Penn-Florida sells assisted living dev site in Boca Raton for M, resolves foreclosure suit

Penn-Florida sells assisted living dev site in Boca Raton for $27M, resolves foreclosure suit


Facing foreclosure on its development site in Boca Raton, Penn-Florida Companies sold the 1-acre lot previously planned for an assisted living facility for $27 million. 

Led by Mark Gensheimer, Penn-Florida sold the vacant property at 375 East Royal Palm Road to Boca Raton-based SobelCo, according to records and real estate database Vizzda. SobelCo, a real estate development, investment, management and leasing firm led by Jeffrey Sobel, also purchased the adjacent 0.2-acre vacant site at 343 East Royal Palm Road for $3.1 million from an entity managed by McFillin of Delray Beach. 

In total, SobelCo paid $30.1 million for 1.2 acres of developable land. It scored a $10 million loan from Goldman Sachs for the purchase, Vizzda records show. 

The smaller lot at 343 East Royal Palm Road is approved for a four-unit luxury residential building with five stories and a rooftop, according to a marketing brochure. 
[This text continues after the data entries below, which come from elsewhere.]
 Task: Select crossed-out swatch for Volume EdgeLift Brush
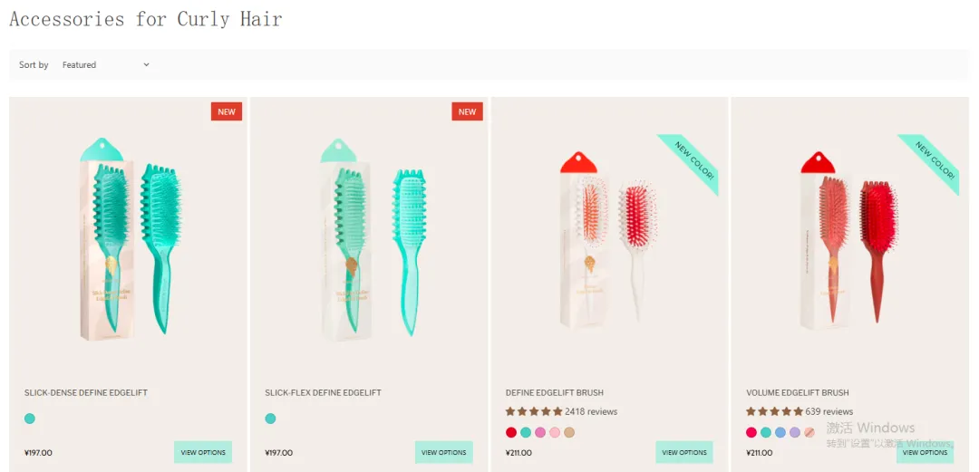809,432
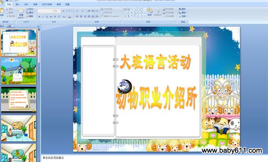Click the font color icon with underlined A

(x=70, y=17)
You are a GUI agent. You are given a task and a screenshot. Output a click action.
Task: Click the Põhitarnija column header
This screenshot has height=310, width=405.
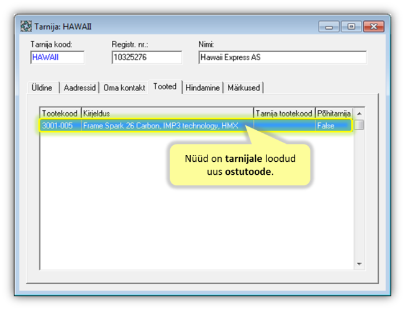click(x=334, y=114)
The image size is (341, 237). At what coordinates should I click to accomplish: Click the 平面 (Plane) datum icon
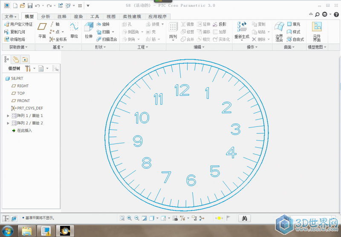[42, 30]
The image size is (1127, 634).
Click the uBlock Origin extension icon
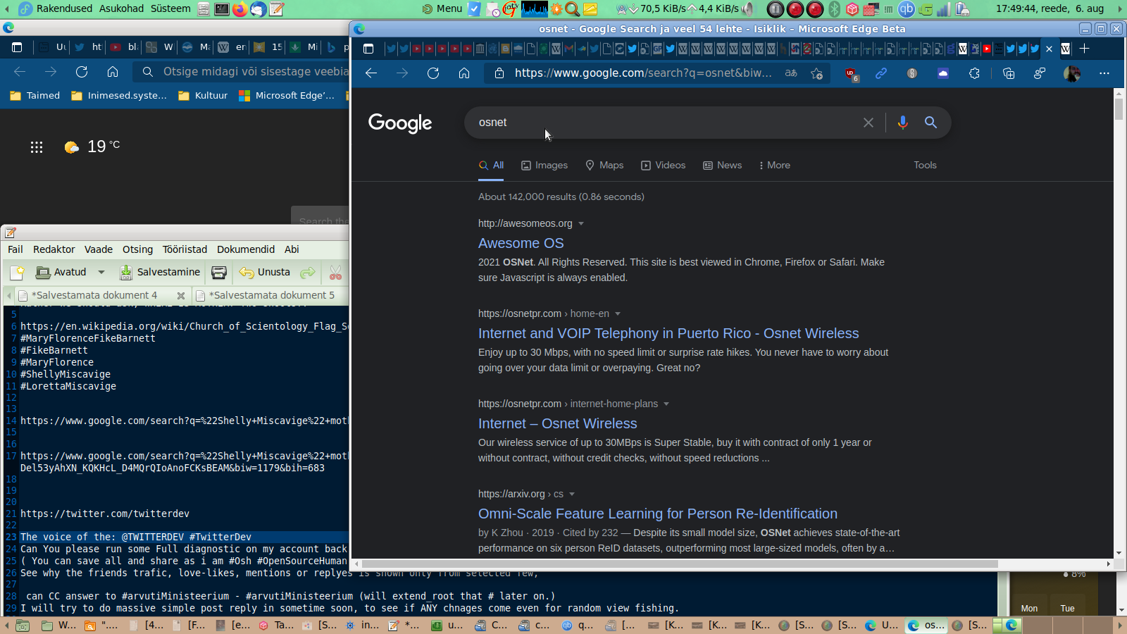(x=851, y=73)
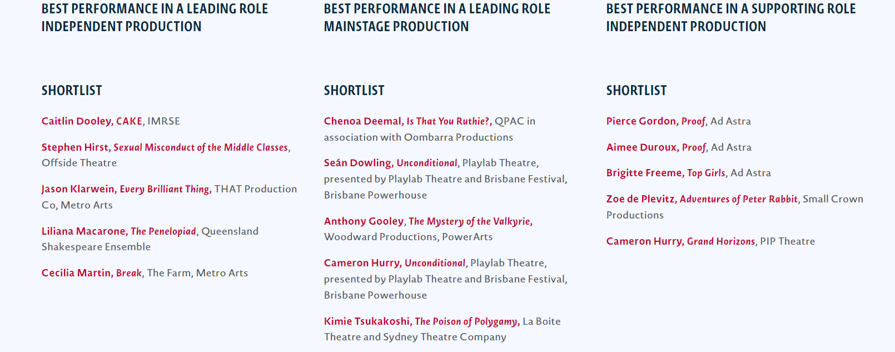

Boca Raton-based Penn-Florida had a long-pending plan for an upscale 193-unit assisted living facility on the site at 375 East Royal Palm Road. The Boca Raton Planning and Zoning Board approved the project in 2017, and Penn-Florida subsequently demolished the two-story building that was on the site, records show. Construction of the assisted living facility never started. 

Penn-Florida had paid $1.2 million for the property and adjacent sites in 2005, according to records. In 2016, the firm borrowed $2.5 million on the land from City National Bank of Florida, bumping it to $5.7 million in three loan modification agreements in 2019, 2020 and 2023, according to records. 

Last year, City National Bank of Florida reassigned the loan to an affiliate of Miami Beach-based distressed debt investor Safe Harbor Equity, led by Rafael Serrano. Safe Harbor filed a foreclosure on the $5.7 million loan against Penn-Florida and Gensheimer, the loan’s guarantor, alleging Penn-Florida defaulted on the 2024 maturity and the full loan balance is due. 

The recent site sale resolved the pending foreclosure, according to court records. On Monday, a court filing by Palm Beach County Circuit Court Judge Carolyn Bell shows that Safe Harbor, Penn-Florida and Gensheimer submitted a letter notifying the court the case has been settled. Bell ordered the parties to file the proper dismissal papers, a procedural step. 

SobelCo andPenn-Florida didn’t immediately return requests for comment. 

Penn-Florida has been facing financial woes on several of its South Florida properties and projects. Its troubles come amid elevated interest rates, skyrocketing insurance and higher construction and labor costs. Many developers are stepping back from planned projects and listing their sites for sale amid struggles to pay debt obligations on floating rate loans, or they are unable to refinance. Banks have generally retrenched from providing new loans. 

In Boca Raton, Blackstone Mortgage Trust filed a $145 million Uniform Commercial Code foreclosure against a Penn-Florida affiliate on its 366-unit 101 Via Mizner apartment building at 101 East Camino Real last year. Penn-Florida’s affiliate filed for bankruptcy in January, warding off the scheduled foreclosure auction. In July, federal bankruptcy court Judge Erik Kimball approved a $235 million sale of the property to a joint venture between Penn-Florida and crowdfunding multifamily syndicator Grant Cardone.